> [Task to carry out]:
Find and copy the lines in the records beneath this task that contain the word "computer".

> [Listed entries]:
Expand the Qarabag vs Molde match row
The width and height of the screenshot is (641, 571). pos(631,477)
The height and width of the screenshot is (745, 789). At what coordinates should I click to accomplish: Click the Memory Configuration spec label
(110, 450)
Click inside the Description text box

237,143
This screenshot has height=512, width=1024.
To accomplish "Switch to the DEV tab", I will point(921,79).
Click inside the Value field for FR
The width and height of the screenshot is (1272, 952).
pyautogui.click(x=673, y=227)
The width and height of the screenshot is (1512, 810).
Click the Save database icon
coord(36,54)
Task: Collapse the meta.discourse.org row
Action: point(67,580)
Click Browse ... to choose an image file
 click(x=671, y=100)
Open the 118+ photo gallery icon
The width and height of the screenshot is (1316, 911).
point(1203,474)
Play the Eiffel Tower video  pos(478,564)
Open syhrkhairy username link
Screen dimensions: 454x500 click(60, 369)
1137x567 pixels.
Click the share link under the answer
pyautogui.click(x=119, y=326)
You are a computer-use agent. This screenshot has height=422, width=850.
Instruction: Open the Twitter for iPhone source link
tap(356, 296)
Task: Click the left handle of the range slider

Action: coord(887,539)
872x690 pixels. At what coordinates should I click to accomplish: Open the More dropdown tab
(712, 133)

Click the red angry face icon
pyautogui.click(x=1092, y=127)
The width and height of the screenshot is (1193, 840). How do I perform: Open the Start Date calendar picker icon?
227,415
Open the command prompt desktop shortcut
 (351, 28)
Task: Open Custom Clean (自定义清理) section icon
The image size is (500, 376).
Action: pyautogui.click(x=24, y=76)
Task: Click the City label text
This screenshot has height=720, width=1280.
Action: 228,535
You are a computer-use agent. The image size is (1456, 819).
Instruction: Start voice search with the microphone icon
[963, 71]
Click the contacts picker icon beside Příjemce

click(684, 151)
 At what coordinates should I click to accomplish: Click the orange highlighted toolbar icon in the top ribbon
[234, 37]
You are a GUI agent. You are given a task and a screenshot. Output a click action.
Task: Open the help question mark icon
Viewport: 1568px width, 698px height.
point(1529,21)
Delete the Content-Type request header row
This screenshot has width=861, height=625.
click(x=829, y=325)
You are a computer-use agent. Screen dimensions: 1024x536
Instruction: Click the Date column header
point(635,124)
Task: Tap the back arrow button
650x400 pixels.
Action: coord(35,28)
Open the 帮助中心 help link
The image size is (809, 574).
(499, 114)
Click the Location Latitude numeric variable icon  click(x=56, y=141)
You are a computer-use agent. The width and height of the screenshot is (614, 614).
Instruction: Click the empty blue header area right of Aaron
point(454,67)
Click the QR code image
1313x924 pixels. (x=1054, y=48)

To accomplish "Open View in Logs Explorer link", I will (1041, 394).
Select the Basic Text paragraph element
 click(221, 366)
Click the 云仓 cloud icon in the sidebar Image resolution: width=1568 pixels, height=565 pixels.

> [Problem solution]:
You are a computer-use agent. This screenshot has height=422, width=850.
You are a computer-use agent. The image size is (1456, 819).
You are a computer-use agent. Screen dimensions: 1024x536
You are a computer-use agent. The width and height of the screenshot is (614, 614).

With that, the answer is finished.